Price Distribution for Select DRGs: Monopoly vs. Highly Competitive Markets

As I wrote in last month’s Counterpoint,  

“Health plan price transparency reveals a startling spread in pricing for healthcare services that begs for explanation, not rationalization or justification. As a result, health plan price transparency should inaugurate an era of unprecedented and frenzied competition to win the hearts and minds of the payer that keeps the current U.S. healthcare system afloat: the employer. If it does, the winners in healthcare’s negative sum game will be those who deliver value for money.” 

Whatever the explanation is for the startling spread in pricing for healthcare services, it is not attributable to the supposed power of “monopoly” hospitals and health systems. 

The U.S. healthcare system undoubtedly has both a price and a cost problem, but the cost problem is characteristic of every market. The cost problem could be partially remediated by the elimination of redundant “centers of excellence” in many markets that have too much hospital infrastructure, whether St. Louis or Sioux Falls…or Washington, D.C., which in turn would reduce nurse staffing constraints, among other things. Given what health plan price transparency reveals about pricing in “monopoly” markets, perhaps the Federal government should actively encourage hospital consolidation to eliminate duplicative costs

On the other hand, the CBO is correct about the “limited sensitivity of consumers and employers to those prices.” How could it be otherwise when revealing negotiated rates within a market was historically deemed a violation of the Sherman Act?  

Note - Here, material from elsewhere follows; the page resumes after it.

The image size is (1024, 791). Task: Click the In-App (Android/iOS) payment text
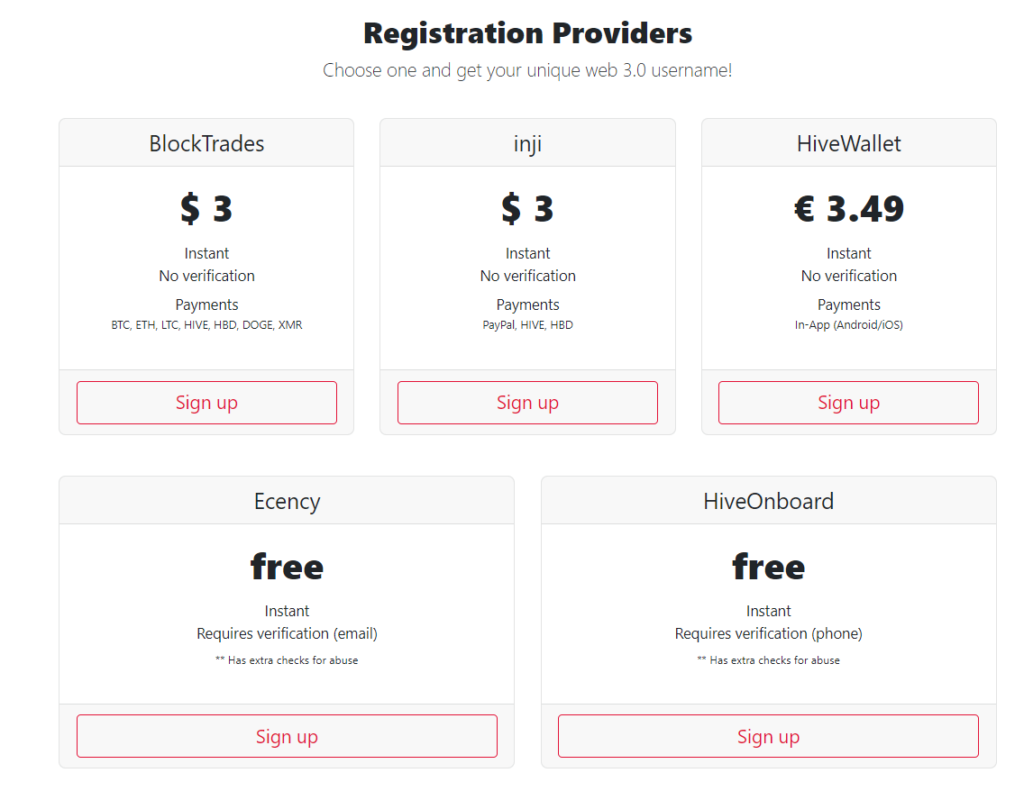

In Delaware, directors and officers of corporations owe a fiduciary duty of care to the corporation and its stockholders, which requires them “to make informed business decisions” based on “the information that is material to the decision” and “to review the information critically.” 2,3 

Because health benefit costs are a material expense for every corporation that provides them, the advent of health plan price transparency implicates the fiduciary duty of care for directors and officers – especially chief financial officers – to “make informed business decisions” about health benefit costs using health plan price transparency data.  

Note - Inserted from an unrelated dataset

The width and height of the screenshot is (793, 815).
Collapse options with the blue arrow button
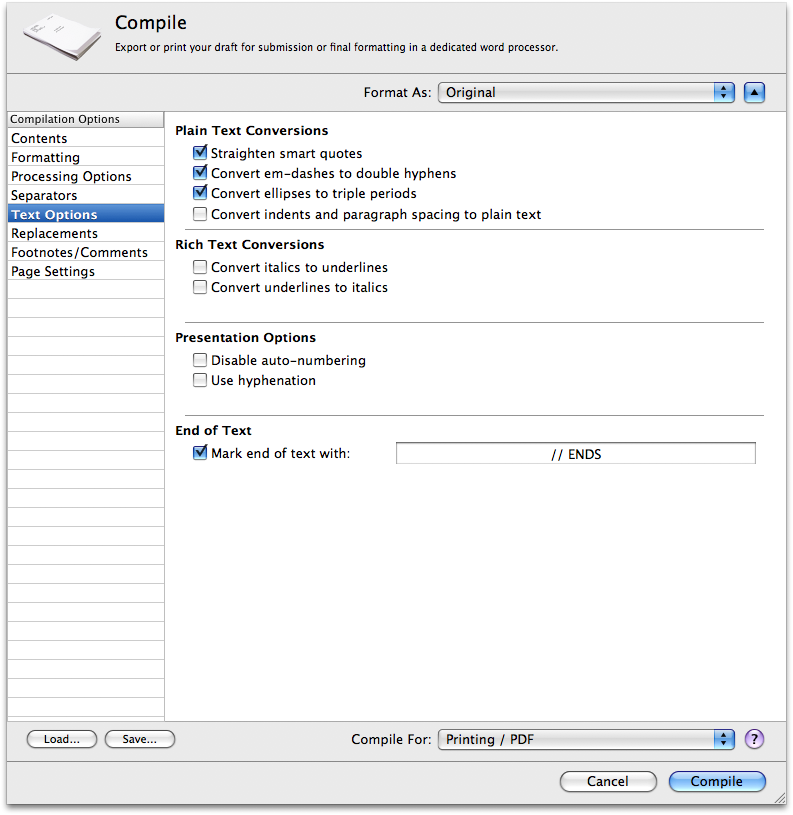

A well-known healthcare executive is fond of saying that “hospitals are the parasitic host of the rest of the health economy.” More accurately, the employer is. The commercially insured patient is the lifeblood of the U.S. healthcare system, the sole raison d’etre for health insurance brokers and benefits consultants and TPAs and payers, the sine qua non that allows state governments to underinvest in Medicaid programs, and the customer without which hospitals would otherwise be insolvent.  

Can you defend your rate to the employers you serve?